[[ Data records, beginning ]]
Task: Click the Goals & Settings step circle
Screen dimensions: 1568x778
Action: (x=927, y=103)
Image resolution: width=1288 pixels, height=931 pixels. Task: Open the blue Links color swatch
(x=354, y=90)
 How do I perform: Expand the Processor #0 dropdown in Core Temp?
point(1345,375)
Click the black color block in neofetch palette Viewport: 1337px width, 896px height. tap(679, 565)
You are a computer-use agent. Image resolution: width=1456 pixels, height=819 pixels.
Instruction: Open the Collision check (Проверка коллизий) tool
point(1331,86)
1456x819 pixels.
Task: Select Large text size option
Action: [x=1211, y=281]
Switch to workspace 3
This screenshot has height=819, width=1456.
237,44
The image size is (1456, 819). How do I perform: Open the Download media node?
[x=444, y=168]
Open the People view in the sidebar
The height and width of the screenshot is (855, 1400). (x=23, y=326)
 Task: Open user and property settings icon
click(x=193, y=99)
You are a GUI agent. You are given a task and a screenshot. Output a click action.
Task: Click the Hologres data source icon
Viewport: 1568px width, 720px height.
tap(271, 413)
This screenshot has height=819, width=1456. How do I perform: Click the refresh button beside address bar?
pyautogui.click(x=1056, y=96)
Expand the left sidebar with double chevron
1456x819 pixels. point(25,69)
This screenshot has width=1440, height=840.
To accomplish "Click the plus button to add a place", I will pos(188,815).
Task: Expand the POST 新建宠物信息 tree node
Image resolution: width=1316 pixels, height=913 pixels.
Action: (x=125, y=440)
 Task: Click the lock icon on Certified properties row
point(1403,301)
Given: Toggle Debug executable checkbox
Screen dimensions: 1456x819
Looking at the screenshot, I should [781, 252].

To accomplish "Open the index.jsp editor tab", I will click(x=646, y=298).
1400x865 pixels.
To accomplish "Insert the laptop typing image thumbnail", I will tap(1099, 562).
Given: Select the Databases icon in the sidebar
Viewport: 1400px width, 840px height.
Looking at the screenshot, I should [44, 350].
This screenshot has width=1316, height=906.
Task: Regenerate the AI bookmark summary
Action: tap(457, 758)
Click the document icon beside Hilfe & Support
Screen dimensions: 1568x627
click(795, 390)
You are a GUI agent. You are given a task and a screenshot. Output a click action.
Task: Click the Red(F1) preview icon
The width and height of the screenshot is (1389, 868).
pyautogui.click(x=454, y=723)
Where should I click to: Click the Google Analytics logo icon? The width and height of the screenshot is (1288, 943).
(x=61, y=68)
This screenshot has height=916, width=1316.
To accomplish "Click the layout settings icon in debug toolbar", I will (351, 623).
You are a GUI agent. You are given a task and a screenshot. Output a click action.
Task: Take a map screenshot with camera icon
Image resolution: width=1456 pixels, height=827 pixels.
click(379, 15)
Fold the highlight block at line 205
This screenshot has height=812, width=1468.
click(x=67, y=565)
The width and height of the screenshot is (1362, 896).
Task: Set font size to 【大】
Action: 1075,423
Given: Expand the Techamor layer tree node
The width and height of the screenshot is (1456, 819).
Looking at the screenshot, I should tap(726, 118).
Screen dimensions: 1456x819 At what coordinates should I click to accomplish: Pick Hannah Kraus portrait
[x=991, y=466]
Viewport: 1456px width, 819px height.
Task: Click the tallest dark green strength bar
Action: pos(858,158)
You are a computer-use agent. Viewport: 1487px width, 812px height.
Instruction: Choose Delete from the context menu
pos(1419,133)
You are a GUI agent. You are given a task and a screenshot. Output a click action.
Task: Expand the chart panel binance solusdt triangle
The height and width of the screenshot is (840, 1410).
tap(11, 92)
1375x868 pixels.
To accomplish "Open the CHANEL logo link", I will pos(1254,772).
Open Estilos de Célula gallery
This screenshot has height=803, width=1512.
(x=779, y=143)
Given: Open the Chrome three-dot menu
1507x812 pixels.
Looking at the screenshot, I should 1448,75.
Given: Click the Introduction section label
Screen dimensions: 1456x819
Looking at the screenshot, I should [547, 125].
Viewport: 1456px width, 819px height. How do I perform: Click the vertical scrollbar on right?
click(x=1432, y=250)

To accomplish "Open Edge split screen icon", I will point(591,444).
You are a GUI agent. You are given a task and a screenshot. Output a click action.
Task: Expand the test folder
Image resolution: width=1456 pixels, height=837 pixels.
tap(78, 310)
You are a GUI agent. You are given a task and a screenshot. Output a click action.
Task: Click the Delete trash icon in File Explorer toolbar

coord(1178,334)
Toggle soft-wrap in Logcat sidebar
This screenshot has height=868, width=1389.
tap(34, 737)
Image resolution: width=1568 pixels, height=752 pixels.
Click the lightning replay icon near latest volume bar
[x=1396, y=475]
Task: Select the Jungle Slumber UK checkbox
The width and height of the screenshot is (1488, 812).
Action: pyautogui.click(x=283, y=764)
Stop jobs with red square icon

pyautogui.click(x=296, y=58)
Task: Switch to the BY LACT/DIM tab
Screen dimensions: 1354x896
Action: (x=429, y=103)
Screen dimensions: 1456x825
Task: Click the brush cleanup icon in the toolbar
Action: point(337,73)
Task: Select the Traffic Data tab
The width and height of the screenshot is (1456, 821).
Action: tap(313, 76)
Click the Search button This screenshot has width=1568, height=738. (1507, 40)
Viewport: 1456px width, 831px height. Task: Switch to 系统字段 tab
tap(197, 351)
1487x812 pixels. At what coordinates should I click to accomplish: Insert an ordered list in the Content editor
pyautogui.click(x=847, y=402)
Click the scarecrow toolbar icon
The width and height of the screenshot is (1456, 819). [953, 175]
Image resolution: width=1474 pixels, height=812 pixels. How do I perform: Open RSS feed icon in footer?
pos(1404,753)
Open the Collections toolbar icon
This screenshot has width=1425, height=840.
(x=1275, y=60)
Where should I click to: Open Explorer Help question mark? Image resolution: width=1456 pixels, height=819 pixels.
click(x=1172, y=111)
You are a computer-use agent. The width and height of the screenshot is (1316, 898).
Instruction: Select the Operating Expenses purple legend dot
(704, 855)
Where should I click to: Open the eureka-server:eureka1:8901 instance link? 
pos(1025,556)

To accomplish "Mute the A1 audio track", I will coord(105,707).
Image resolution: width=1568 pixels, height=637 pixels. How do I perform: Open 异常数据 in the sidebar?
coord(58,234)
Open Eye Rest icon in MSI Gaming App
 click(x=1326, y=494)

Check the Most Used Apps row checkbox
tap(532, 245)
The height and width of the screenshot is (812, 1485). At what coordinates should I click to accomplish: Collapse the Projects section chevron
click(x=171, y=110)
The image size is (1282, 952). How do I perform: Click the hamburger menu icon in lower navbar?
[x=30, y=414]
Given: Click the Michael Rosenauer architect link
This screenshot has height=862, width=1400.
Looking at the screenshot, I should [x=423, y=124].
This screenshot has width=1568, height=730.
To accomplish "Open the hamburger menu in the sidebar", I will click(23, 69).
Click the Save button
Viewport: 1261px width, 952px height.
[[ Data records, end ]]
To do: Give the entries again exactly as they stand.

Output of the exercise:
Task: Click the Goals & Settings step circle
Screen dimensions: 1568x778
Action: (x=927, y=103)
Image resolution: width=1288 pixels, height=931 pixels. Task: Open the blue Links color swatch
(x=354, y=90)
 How do I perform: Expand the Processor #0 dropdown in Core Temp?
point(1345,375)
Click the black color block in neofetch palette Viewport: 1337px width, 896px height. tap(679, 565)
You are a computer-use agent. Image resolution: width=1456 pixels, height=819 pixels.
Instruction: Open the Collision check (Проверка коллизий) tool
point(1331,86)
1456x819 pixels.
Task: Select Large text size option
Action: [x=1211, y=281]
Switch to workspace 3
This screenshot has height=819, width=1456.
237,44
The image size is (1456, 819). How do I perform: Open the Download media node?
[x=444, y=168]
Open the People view in the sidebar
The height and width of the screenshot is (855, 1400). (x=23, y=326)
 Task: Open user and property settings icon
click(x=193, y=99)
You are a GUI agent. You are given a task and a screenshot. Output a click action.
Task: Click the Hologres data source icon
Viewport: 1568px width, 720px height.
tap(271, 413)
This screenshot has height=819, width=1456. How do I perform: Click the refresh button beside address bar?
pyautogui.click(x=1056, y=96)
Expand the left sidebar with double chevron
1456x819 pixels. point(25,69)
This screenshot has width=1440, height=840.
To accomplish "Click the plus button to add a place", I will pos(188,815).
Task: Expand the POST 新建宠物信息 tree node
Image resolution: width=1316 pixels, height=913 pixels.
Action: (x=125, y=440)
 Task: Click the lock icon on Certified properties row
point(1403,301)
Given: Toggle Debug executable checkbox
Screen dimensions: 1456x819
Looking at the screenshot, I should [781, 252].

To accomplish "Open the index.jsp editor tab", I will click(x=646, y=298).
1400x865 pixels.
To accomplish "Insert the laptop typing image thumbnail", I will tap(1099, 562).
Given: Select the Databases icon in the sidebar
Viewport: 1400px width, 840px height.
Looking at the screenshot, I should [44, 350].
This screenshot has width=1316, height=906.
Task: Regenerate the AI bookmark summary
Action: tap(457, 758)
Click the document icon beside Hilfe & Support
Screen dimensions: 1568x627
click(795, 390)
You are a GUI agent. You are given a task and a screenshot. Output a click action.
Task: Click the Red(F1) preview icon
The width and height of the screenshot is (1389, 868).
pyautogui.click(x=454, y=723)
Where should I click to: Click the Google Analytics logo icon? The width and height of the screenshot is (1288, 943).
(x=61, y=68)
This screenshot has height=916, width=1316.
To accomplish "Click the layout settings icon in debug toolbar", I will (351, 623).
You are a GUI agent. You are given a task and a screenshot. Output a click action.
Task: Take a map screenshot with camera icon
Image resolution: width=1456 pixels, height=827 pixels.
click(379, 15)
Fold the highlight block at line 205
This screenshot has height=812, width=1468.
click(x=67, y=565)
The width and height of the screenshot is (1362, 896).
Task: Set font size to 【大】
Action: 1075,423
Given: Expand the Techamor layer tree node
The width and height of the screenshot is (1456, 819).
Looking at the screenshot, I should tap(726, 118).
Screen dimensions: 1456x819 At what coordinates should I click to accomplish: Pick Hannah Kraus portrait
[x=991, y=466]
Viewport: 1456px width, 819px height.
Task: Click the tallest dark green strength bar
Action: pos(858,158)
You are a computer-use agent. Viewport: 1487px width, 812px height.
Instruction: Choose Delete from the context menu
pos(1419,133)
You are a GUI agent. You are given a task and a screenshot. Output a click action.
Task: Expand the chart panel binance solusdt triangle
The height and width of the screenshot is (840, 1410).
tap(11, 92)
1375x868 pixels.
To accomplish "Open the CHANEL logo link", I will pos(1254,772).
Open Estilos de Célula gallery
This screenshot has height=803, width=1512.
(x=779, y=143)
Given: Open the Chrome three-dot menu
1507x812 pixels.
Looking at the screenshot, I should 1448,75.
Given: Click the Introduction section label
Screen dimensions: 1456x819
Looking at the screenshot, I should [547, 125].
Viewport: 1456px width, 819px height. How do I perform: Click the vertical scrollbar on right?
click(x=1432, y=250)

To accomplish "Open Edge split screen icon", I will point(591,444).
You are a GUI agent. You are given a task and a screenshot. Output a click action.
Task: Expand the test folder
Image resolution: width=1456 pixels, height=837 pixels.
tap(78, 310)
You are a GUI agent. You are given a task and a screenshot. Output a click action.
Task: Click the Delete trash icon in File Explorer toolbar

coord(1178,334)
Toggle soft-wrap in Logcat sidebar
This screenshot has height=868, width=1389.
tap(34, 737)
Image resolution: width=1568 pixels, height=752 pixels.
Click the lightning replay icon near latest volume bar
[x=1396, y=475]
Task: Select the Jungle Slumber UK checkbox
The width and height of the screenshot is (1488, 812).
Action: pyautogui.click(x=283, y=764)
Stop jobs with red square icon

pyautogui.click(x=296, y=58)
Task: Switch to the BY LACT/DIM tab
Screen dimensions: 1354x896
Action: (x=429, y=103)
Screen dimensions: 1456x825
Task: Click the brush cleanup icon in the toolbar
Action: point(337,73)
Task: Select the Traffic Data tab
The width and height of the screenshot is (1456, 821).
Action: tap(313, 76)
Click the Search button This screenshot has width=1568, height=738. (1507, 40)
Viewport: 1456px width, 831px height. Task: Switch to 系统字段 tab
tap(197, 351)
1487x812 pixels. At what coordinates should I click to accomplish: Insert an ordered list in the Content editor
pyautogui.click(x=847, y=402)
Click the scarecrow toolbar icon
The width and height of the screenshot is (1456, 819). [953, 175]
Image resolution: width=1474 pixels, height=812 pixels. How do I perform: Open RSS feed icon in footer?
pos(1404,753)
Open the Collections toolbar icon
This screenshot has width=1425, height=840.
(x=1275, y=60)
Where should I click to: Open Explorer Help question mark? Image resolution: width=1456 pixels, height=819 pixels.
click(x=1172, y=111)
You are a computer-use agent. The width and height of the screenshot is (1316, 898).
Instruction: Select the Operating Expenses purple legend dot
(704, 855)
Where should I click to: Open the eureka-server:eureka1:8901 instance link? 
pos(1025,556)

To accomplish "Mute the A1 audio track", I will coord(105,707).
Image resolution: width=1568 pixels, height=637 pixels. How do I perform: Open 异常数据 in the sidebar?
coord(58,234)
Open Eye Rest icon in MSI Gaming App
 click(x=1326, y=494)

Check the Most Used Apps row checkbox
tap(532, 245)
The height and width of the screenshot is (812, 1485). At what coordinates should I click to accomplish: Collapse the Projects section chevron
click(x=171, y=110)
The image size is (1282, 952). How do I perform: Click the hamburger menu icon in lower navbar?
[x=30, y=414]
Given: Click the Michael Rosenauer architect link
This screenshot has height=862, width=1400.
Looking at the screenshot, I should [x=423, y=124].
This screenshot has width=1568, height=730.
To accomplish "Open the hamburger menu in the sidebar", I will click(23, 69).
Click the Save button
Viewport: 1261px width, 952px height.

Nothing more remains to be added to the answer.